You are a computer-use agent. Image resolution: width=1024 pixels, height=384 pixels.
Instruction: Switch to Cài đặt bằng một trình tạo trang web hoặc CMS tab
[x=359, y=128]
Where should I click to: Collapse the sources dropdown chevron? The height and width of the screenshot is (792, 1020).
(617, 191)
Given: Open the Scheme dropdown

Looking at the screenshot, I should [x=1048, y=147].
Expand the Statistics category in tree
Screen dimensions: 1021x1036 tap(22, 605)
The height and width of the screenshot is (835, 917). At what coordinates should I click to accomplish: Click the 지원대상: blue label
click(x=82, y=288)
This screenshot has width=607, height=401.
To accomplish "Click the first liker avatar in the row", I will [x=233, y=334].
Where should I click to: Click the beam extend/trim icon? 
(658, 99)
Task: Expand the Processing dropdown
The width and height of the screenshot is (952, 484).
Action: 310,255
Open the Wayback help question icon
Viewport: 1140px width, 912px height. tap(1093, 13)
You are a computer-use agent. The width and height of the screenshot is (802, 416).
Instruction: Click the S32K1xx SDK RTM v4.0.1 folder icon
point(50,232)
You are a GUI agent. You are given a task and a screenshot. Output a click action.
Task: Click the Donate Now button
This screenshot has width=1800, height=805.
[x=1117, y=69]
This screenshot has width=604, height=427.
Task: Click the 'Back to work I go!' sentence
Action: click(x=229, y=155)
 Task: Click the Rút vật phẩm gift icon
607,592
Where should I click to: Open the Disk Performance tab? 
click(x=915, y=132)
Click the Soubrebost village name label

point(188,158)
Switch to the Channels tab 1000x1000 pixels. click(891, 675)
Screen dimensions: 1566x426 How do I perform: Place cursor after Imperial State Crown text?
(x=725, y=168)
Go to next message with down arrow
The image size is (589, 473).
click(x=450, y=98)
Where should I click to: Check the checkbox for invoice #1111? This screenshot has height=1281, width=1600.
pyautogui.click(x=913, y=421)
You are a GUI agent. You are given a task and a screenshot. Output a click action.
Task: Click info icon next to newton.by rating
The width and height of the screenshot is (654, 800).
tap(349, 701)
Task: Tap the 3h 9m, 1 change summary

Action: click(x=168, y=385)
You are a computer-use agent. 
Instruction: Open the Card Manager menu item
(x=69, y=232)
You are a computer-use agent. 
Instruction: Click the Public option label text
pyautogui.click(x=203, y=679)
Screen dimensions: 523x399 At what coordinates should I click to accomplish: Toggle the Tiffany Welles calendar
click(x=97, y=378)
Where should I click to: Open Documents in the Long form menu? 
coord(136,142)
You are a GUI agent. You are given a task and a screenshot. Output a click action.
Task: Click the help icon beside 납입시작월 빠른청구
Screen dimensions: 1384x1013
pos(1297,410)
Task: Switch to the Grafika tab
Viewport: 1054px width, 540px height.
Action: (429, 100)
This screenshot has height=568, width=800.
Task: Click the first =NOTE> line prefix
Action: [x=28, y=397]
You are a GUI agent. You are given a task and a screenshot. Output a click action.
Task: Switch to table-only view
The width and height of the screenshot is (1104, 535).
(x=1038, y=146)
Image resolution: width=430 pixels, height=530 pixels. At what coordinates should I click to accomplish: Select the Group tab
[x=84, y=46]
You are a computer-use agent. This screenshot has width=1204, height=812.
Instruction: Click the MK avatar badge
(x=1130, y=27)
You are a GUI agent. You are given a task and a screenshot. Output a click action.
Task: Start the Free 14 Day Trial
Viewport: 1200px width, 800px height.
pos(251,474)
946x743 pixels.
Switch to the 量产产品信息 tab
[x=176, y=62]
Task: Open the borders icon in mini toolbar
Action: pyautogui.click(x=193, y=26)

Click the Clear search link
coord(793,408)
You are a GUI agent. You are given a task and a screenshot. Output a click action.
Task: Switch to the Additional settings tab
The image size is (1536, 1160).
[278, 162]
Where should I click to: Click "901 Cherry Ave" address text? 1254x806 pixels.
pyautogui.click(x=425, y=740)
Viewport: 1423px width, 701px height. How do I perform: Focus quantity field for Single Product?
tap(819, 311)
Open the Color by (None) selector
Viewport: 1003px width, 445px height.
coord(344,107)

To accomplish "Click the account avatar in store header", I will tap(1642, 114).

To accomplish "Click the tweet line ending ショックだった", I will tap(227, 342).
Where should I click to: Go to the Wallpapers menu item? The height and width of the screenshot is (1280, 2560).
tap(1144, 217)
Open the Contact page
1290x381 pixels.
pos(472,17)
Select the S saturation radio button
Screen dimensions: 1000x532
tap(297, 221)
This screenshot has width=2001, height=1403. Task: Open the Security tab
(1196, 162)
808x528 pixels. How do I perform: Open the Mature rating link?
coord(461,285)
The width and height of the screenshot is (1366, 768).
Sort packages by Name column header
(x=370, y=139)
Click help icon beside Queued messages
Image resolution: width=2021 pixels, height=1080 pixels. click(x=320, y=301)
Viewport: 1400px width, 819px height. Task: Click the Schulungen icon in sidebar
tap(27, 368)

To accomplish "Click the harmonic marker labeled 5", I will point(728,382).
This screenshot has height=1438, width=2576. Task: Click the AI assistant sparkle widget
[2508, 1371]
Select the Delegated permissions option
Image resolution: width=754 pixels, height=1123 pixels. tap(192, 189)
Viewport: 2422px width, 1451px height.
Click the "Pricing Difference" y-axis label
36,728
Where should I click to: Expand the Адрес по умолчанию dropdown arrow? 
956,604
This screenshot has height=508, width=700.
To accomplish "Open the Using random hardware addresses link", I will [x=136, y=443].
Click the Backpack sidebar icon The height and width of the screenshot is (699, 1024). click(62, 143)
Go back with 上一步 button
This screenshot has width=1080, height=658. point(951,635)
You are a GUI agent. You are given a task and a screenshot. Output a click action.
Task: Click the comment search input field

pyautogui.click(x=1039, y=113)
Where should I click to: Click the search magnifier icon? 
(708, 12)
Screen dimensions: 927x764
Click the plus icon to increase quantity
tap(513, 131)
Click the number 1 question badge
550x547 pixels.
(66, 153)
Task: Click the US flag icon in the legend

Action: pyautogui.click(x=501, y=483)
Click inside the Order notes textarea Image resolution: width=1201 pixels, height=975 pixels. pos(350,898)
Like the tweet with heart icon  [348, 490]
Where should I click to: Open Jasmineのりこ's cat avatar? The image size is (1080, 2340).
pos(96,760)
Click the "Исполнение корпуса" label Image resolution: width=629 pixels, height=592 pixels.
·····
> [Direction]
Write the lines above, from the first one through the line containing "point(50,232)", as a JSON list of strings with one string per line, leaving out blank lines.

> [Output of the exercise]
[
  "You are a computer-use agent. Image resolution: width=1024 pixels, height=384 pixels.",
  "Instruction: Switch to Cài đặt bằng một trình tạo trang web hoặc CMS tab",
  "[x=359, y=128]",
  "Where should I click to: Collapse the sources dropdown chevron? The height and width of the screenshot is (792, 1020).",
  "(617, 191)",
  "Given: Open the Scheme dropdown",
  "Looking at the screenshot, I should [x=1048, y=147].",
  "Expand the Statistics category in tree",
  "Screen dimensions: 1021x1036 tap(22, 605)",
  "The height and width of the screenshot is (835, 917). At what coordinates should I click to accomplish: Click the 지원대상: blue label",
  "click(x=82, y=288)",
  "This screenshot has width=607, height=401.",
  "To accomplish \"Click the first liker avatar in the row\", I will [x=233, y=334].",
  "Where should I click to: Click the beam extend/trim icon? ",
  "(658, 99)",
  "Task: Expand the Processing dropdown",
  "The width and height of the screenshot is (952, 484).",
  "Action: 310,255",
  "Open the Wayback help question icon",
  "Viewport: 1140px width, 912px height. tap(1093, 13)",
  "You are a computer-use agent. The width and height of the screenshot is (802, 416).",
  "Instruction: Click the S32K1xx SDK RTM v4.0.1 folder icon",
  "point(50,232)"
]